══ The input ══

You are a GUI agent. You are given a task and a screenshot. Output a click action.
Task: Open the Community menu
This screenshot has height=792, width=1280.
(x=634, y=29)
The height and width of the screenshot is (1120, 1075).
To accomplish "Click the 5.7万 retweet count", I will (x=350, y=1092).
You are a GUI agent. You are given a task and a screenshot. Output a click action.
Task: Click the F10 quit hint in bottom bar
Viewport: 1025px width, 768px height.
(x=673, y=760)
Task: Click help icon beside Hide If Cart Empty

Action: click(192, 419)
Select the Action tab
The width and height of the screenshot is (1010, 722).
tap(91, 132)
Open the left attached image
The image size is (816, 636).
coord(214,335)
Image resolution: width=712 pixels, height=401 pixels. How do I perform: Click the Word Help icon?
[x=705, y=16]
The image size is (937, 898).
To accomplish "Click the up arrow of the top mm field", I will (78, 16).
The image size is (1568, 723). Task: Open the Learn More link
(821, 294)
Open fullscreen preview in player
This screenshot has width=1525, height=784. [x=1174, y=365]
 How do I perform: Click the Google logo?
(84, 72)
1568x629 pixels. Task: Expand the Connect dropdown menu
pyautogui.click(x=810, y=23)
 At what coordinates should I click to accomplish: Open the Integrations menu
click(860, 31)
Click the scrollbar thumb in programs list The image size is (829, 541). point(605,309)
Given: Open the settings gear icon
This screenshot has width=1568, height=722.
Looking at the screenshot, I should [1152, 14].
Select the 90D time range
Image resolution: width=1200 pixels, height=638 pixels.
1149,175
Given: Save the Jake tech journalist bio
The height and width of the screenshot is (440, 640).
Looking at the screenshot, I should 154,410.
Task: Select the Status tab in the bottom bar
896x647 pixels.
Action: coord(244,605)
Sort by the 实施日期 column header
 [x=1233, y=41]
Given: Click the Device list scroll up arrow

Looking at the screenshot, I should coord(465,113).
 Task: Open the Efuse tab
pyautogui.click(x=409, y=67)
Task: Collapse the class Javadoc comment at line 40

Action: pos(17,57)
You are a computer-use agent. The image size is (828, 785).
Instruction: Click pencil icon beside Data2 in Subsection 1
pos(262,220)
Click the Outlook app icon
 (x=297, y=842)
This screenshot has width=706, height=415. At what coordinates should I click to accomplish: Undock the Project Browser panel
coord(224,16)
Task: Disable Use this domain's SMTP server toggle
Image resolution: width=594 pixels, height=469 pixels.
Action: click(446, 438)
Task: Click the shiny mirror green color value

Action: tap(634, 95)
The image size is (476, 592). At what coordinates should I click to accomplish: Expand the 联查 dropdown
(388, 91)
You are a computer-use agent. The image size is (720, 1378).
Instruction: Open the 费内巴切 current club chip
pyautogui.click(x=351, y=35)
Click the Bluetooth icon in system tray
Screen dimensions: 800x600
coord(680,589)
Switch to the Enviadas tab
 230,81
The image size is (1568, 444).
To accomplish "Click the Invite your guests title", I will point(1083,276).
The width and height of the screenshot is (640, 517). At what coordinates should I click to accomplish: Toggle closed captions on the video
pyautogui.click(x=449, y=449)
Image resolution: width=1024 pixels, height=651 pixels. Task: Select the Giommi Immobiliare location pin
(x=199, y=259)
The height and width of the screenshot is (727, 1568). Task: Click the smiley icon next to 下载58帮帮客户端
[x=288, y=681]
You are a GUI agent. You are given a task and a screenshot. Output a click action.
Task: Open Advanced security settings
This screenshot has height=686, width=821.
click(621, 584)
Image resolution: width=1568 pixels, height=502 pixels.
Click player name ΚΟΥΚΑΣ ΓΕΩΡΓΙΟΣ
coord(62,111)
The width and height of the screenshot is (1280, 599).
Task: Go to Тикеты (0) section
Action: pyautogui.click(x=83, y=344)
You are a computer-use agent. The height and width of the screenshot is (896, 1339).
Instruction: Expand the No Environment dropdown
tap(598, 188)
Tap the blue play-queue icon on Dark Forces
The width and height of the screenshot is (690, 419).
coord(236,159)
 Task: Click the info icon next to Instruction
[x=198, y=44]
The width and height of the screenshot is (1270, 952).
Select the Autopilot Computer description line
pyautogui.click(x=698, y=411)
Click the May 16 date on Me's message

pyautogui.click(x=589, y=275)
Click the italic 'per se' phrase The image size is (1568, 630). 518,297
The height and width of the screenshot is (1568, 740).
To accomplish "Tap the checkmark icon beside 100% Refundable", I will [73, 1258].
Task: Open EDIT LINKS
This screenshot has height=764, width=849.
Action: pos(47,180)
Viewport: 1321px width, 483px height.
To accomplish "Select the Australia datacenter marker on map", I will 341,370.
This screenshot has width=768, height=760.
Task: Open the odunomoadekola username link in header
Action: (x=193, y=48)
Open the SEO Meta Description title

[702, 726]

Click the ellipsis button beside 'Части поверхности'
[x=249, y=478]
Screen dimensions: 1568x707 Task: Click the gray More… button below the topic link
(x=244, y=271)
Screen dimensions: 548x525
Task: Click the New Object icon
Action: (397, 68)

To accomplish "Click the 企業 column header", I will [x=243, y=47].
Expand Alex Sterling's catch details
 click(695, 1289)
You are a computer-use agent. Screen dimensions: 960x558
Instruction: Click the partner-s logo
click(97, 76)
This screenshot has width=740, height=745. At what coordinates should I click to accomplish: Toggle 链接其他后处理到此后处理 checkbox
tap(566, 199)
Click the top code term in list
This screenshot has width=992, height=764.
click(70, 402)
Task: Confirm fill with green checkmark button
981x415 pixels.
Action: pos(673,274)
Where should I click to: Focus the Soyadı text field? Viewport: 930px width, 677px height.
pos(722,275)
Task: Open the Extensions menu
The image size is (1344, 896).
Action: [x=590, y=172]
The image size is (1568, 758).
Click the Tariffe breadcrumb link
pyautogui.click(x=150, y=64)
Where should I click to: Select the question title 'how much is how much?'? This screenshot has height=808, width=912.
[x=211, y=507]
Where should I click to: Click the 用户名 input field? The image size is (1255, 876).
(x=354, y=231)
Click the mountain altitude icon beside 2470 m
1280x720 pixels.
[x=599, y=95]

═══

▶ _Task to complete_
From the data above, copy every line where "settings" appears.

▶ _Solution to this exercise_
Given: Open the settings gear icon
Task: Open Advanced security settings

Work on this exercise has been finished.